He speaks with a condescending tone that she somehow figures is a staple in who he is. She keeps her groan to herself; why did she join again?
"Look, Thernardier—yes, I know who you are, don't act so surprised—we have a lot of rules here in Les Amis de l'ABC. But number one and most important." He peers down at her, which is one thing that pisses Éponine off more than anything else in the world. But then she makes the mistake of meeting his eyes. She's falling. Through the wind in her ears, she almost misses him say, "Don't fall in love with me."
She manages a snort. "I don't think that's a problem."
Enjolras actually doesn't talk much. From what Éponine can tell, he rules like a detached parent. He keeps to the corner of his room, furiously typing away at his laptop while the others participate in planning for the 'bettering of the school and of society'. Somehow, he orchestrates these conversations by saying nothing.
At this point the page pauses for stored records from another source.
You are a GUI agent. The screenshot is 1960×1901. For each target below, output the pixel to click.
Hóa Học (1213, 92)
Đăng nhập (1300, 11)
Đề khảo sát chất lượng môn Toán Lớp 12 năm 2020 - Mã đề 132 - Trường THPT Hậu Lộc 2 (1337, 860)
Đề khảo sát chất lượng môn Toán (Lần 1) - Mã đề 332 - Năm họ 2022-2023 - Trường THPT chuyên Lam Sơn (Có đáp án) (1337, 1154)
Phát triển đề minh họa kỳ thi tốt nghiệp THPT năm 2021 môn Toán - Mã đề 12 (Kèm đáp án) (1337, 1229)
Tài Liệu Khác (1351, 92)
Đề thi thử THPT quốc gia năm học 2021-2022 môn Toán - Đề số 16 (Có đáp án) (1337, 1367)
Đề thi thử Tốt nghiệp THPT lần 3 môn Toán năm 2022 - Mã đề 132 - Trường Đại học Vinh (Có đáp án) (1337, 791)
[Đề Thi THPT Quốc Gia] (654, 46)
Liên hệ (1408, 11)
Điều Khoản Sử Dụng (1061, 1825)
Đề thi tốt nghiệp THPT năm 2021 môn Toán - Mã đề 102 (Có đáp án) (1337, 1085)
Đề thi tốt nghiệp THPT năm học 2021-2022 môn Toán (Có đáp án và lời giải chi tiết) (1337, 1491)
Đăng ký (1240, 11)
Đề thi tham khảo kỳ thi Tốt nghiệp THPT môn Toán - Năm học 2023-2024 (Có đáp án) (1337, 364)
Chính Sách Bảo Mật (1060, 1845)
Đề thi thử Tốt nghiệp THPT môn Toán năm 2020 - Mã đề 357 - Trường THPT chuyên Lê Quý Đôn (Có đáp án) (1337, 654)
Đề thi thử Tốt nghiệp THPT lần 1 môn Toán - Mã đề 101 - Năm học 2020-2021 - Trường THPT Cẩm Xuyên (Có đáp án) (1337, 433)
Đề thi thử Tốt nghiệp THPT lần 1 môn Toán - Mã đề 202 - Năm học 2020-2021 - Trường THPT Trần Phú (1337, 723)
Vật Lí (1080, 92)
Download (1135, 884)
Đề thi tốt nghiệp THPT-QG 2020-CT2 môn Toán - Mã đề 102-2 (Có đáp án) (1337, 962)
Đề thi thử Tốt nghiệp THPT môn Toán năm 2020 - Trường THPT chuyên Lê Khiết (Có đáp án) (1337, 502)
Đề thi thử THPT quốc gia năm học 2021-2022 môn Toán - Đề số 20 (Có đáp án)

"Education is everything," someone says. She thinks his name is Combeferre.
"You're right, 'Ferre." Courfeyrac jumps into the conversation. He sits atop a desk, swinging his feet to hit the legs of the table. Thump. Thump. "We don't need little changes. We need gigantic, monumental changes."
"Schools should be palaces. The competition for the best teachers should be fierce—" one starts. His speaking strikes Éponine as pretentious, although his dark hair and pale skin and rough eyeliner suggest something a lot more along the lines of 'death' 'death' 'death'.
"Okay, calm down there, Jehan," Enjolras says from his corner.
"They should be making six figure salaries." This is followed by a smattering of hums. Agreement is soft and quiet and yet like an incendiary.
Combeferre speaks again, "Schools should be incredibly expensive for government and absolutely free of charge to its citizens, just like national defense."
"This is so boring," Éponine murmurs to herself. To her surprise, a certain someone in a red tweed jacket hits the desk she sits at, jarring her.
"The drama club is always looking for recruits," he says through a sneer.
Their conversations are simple, straight to the point and rude. Short, stinging moments of truth before they part. She finds herself wondering when she starts to look forward to being insulted by this strange boy.
"You know, people may actually like you if you were less rude," he'll say through clenched teeth.
It's his favorite thing to say. And one of the most hurtful. She retaliates with a simple, "I could say the same for you."
He'll avoid her eyes and simply storm away, trying to not brush up too close to the lockers, folding into himself. A form that is angry and sad and powerful all at once, as if he holds the weight of history across his shoulders.
"He's such a dick," says Montparnasse one day. They sit under the bleachers, watching with a certain fixation as the smoke from their cigarettes curls along the gum-spotted metal. Azelma's hair is spread about the gravel. Rocks like stars against her black curls.
"Whatcha gonna do about it?" asks the younger girl. She opts to not smoke, having to save her voice for drama club. The one thing she actually admits to liking, being in that phase where she feels as if she's not allowed to like anything or else she'll be ridiculed.
"Don't do anything, please," Éponine says, much to the surprise of her friends. And herself. She puffs her cigarette. The end lights on fire.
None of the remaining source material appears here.